Work required:
Rewrite the data below, replacing every occurrence of "Instruction" with "Command" and leaving everything else unchanged.
***** Recorded data *****
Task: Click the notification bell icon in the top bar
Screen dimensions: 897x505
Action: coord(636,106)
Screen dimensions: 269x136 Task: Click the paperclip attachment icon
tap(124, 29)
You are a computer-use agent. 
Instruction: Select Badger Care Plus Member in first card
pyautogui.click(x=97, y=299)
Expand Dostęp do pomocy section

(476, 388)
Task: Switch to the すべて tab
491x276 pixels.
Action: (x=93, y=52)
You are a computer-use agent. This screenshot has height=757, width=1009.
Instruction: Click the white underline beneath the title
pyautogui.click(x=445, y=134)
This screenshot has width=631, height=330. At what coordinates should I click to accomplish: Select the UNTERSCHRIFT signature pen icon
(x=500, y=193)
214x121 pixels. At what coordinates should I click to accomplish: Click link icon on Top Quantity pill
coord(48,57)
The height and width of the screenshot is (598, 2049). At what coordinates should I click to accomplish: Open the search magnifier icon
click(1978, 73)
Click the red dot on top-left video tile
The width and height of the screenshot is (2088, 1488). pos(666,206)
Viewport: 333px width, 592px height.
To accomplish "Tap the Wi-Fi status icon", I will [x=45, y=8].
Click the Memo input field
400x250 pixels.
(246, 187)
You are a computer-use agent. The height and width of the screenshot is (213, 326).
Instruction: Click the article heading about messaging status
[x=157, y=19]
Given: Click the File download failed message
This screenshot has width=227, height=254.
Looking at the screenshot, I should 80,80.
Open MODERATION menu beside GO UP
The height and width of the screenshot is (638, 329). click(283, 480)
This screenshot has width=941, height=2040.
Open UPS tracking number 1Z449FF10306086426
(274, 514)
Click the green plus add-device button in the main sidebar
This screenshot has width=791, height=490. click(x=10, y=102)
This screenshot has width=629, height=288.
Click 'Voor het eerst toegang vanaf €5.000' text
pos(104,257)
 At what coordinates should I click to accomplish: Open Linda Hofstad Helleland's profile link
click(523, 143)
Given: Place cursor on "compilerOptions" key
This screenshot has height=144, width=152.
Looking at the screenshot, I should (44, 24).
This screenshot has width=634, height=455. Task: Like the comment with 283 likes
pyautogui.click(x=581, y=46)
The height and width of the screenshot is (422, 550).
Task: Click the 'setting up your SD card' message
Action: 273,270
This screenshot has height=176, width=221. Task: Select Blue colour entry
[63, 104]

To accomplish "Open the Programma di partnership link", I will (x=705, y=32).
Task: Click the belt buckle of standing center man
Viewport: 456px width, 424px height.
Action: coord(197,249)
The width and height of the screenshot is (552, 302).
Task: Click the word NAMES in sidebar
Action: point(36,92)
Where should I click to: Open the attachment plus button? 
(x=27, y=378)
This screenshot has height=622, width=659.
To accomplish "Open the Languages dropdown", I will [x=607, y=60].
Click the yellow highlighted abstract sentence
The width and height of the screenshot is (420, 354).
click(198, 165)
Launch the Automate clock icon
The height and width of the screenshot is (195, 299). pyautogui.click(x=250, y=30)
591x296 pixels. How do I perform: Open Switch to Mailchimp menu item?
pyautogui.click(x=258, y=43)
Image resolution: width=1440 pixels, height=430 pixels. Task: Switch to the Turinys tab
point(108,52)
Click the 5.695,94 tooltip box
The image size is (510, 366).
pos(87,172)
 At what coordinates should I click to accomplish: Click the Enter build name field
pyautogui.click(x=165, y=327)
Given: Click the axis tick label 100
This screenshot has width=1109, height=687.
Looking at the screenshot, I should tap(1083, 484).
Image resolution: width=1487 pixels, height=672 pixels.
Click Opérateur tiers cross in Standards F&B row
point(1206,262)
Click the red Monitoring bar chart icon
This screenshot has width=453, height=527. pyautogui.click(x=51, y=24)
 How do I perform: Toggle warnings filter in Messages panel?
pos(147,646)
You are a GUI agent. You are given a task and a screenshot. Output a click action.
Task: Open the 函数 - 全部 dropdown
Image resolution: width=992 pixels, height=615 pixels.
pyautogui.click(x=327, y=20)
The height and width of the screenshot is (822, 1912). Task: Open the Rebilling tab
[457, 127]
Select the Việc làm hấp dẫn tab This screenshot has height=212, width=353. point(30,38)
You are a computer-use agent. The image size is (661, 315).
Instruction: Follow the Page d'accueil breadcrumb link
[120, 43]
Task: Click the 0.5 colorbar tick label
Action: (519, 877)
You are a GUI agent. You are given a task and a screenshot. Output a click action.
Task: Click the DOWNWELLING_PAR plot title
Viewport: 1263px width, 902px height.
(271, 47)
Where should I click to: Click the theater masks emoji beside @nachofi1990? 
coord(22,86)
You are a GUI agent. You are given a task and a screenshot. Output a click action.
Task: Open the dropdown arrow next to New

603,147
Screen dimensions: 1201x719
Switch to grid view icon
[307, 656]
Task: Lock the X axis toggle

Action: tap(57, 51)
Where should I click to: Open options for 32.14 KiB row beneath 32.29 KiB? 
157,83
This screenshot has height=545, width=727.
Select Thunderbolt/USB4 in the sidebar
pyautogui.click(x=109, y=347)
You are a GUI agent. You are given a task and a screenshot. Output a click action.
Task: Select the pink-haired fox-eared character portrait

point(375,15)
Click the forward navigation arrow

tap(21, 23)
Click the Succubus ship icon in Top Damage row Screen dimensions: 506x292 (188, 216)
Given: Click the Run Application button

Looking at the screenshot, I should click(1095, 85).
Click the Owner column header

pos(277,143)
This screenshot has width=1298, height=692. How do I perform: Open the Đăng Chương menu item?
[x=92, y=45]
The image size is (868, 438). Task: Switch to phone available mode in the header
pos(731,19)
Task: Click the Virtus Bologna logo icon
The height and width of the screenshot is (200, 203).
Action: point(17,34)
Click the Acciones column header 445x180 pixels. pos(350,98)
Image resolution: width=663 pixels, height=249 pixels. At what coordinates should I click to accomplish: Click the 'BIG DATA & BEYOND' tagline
*****
Solution for this task:
Task: Click the notification bell icon in the top bar
Screen dimensions: 897x505
Action: coord(636,106)
Screen dimensions: 269x136 Task: Click the paperclip attachment icon
tap(124, 29)
You are a computer-use agent. 
Command: Select Badger Care Plus Member in first card
pyautogui.click(x=97, y=299)
Expand Dostęp do pomocy section

(476, 388)
Task: Switch to the すべて tab
491x276 pixels.
Action: (x=93, y=52)
You are a computer-use agent. This screenshot has height=757, width=1009.
Command: Click the white underline beneath the title
pyautogui.click(x=445, y=134)
This screenshot has width=631, height=330. At what coordinates should I click to accomplish: Select the UNTERSCHRIFT signature pen icon
(x=500, y=193)
214x121 pixels. At what coordinates should I click to accomplish: Click link icon on Top Quantity pill
coord(48,57)
The height and width of the screenshot is (598, 2049). At what coordinates should I click to accomplish: Open the search magnifier icon
click(1978, 73)
Click the red dot on top-left video tile
The width and height of the screenshot is (2088, 1488). pos(666,206)
Viewport: 333px width, 592px height.
To accomplish "Tap the Wi-Fi status icon", I will [x=45, y=8].
Click the Memo input field
400x250 pixels.
(246, 187)
You are a computer-use agent. The height and width of the screenshot is (213, 326).
Command: Click the article heading about messaging status
[x=157, y=19]
Given: Click the File download failed message
This screenshot has width=227, height=254.
Looking at the screenshot, I should 80,80.
Open MODERATION menu beside GO UP
The height and width of the screenshot is (638, 329). click(283, 480)
This screenshot has width=941, height=2040.
Open UPS tracking number 1Z449FF10306086426
(274, 514)
Click the green plus add-device button in the main sidebar
This screenshot has width=791, height=490. click(x=10, y=102)
This screenshot has width=629, height=288.
Click 'Voor het eerst toegang vanaf €5.000' text
pos(104,257)
 At what coordinates should I click to accomplish: Open Linda Hofstad Helleland's profile link
click(523, 143)
Given: Place cursor on "compilerOptions" key
This screenshot has height=144, width=152.
Looking at the screenshot, I should (44, 24).
This screenshot has width=634, height=455. Task: Like the comment with 283 likes
pyautogui.click(x=581, y=46)
The height and width of the screenshot is (422, 550).
Task: Click the 'setting up your SD card' message
Action: 273,270
This screenshot has height=176, width=221. Task: Select Blue colour entry
[63, 104]

To accomplish "Open the Programma di partnership link", I will (x=705, y=32).
Task: Click the belt buckle of standing center man
Viewport: 456px width, 424px height.
Action: coord(197,249)
The width and height of the screenshot is (552, 302).
Task: Click the word NAMES in sidebar
Action: point(36,92)
Where should I click to: Open the attachment plus button? 
(x=27, y=378)
This screenshot has height=622, width=659.
To accomplish "Open the Languages dropdown", I will [x=607, y=60].
Click the yellow highlighted abstract sentence
The width and height of the screenshot is (420, 354).
click(198, 165)
Launch the Automate clock icon
The height and width of the screenshot is (195, 299). pyautogui.click(x=250, y=30)
591x296 pixels. How do I perform: Open Switch to Mailchimp menu item?
pyautogui.click(x=258, y=43)
Image resolution: width=1440 pixels, height=430 pixels. Task: Switch to the Turinys tab
point(108,52)
Click the 5.695,94 tooltip box
The image size is (510, 366).
pos(87,172)
 At what coordinates should I click to accomplish: Click the Enter build name field
pyautogui.click(x=165, y=327)
Given: Click the axis tick label 100
This screenshot has width=1109, height=687.
Looking at the screenshot, I should tap(1083, 484).
Image resolution: width=1487 pixels, height=672 pixels.
Click Opérateur tiers cross in Standards F&B row
point(1206,262)
Click the red Monitoring bar chart icon
This screenshot has width=453, height=527. pyautogui.click(x=51, y=24)
 How do I perform: Toggle warnings filter in Messages panel?
pos(147,646)
You are a GUI agent. You are given a task and a screenshot. Output a click action.
Task: Open the 函数 - 全部 dropdown
Image resolution: width=992 pixels, height=615 pixels.
pyautogui.click(x=327, y=20)
The height and width of the screenshot is (822, 1912). Task: Open the Rebilling tab
[457, 127]
Select the Việc làm hấp dẫn tab This screenshot has height=212, width=353. point(30,38)
You are a computer-use agent. The image size is (661, 315).
Command: Follow the Page d'accueil breadcrumb link
[120, 43]
Task: Click the 0.5 colorbar tick label
Action: (519, 877)
You are a GUI agent. You are given a task and a screenshot. Output a click action.
Task: Click the DOWNWELLING_PAR plot title
Viewport: 1263px width, 902px height.
(271, 47)
Where should I click to: Click the theater masks emoji beside @nachofi1990? 
coord(22,86)
You are a GUI agent. You are given a task and a screenshot. Output a click action.
Task: Open the dropdown arrow next to New

603,147
Screen dimensions: 1201x719
Switch to grid view icon
[307, 656]
Task: Lock the X axis toggle

Action: tap(57, 51)
Where should I click to: Open options for 32.14 KiB row beneath 32.29 KiB? 
157,83
This screenshot has height=545, width=727.
Select Thunderbolt/USB4 in the sidebar
pyautogui.click(x=109, y=347)
You are a GUI agent. You are given a task and a screenshot. Output a click action.
Task: Select the pink-haired fox-eared character portrait

point(375,15)
Click the forward navigation arrow

tap(21, 23)
Click the Succubus ship icon in Top Damage row Screen dimensions: 506x292 (188, 216)
Given: Click the Run Application button

Looking at the screenshot, I should click(1095, 85).
Click the Owner column header

pos(277,143)
This screenshot has width=1298, height=692. How do I perform: Open the Đăng Chương menu item?
[x=92, y=45]
The image size is (868, 438). Task: Switch to phone available mode in the header
pos(731,19)
Task: Click the Virtus Bologna logo icon
The height and width of the screenshot is (200, 203).
Action: point(17,34)
Click the Acciones column header 445x180 pixels. pos(350,98)
Image resolution: width=663 pixels, height=249 pixels. At what coordinates should I click to accomplish: Click the 'BIG DATA & BEYOND' tagline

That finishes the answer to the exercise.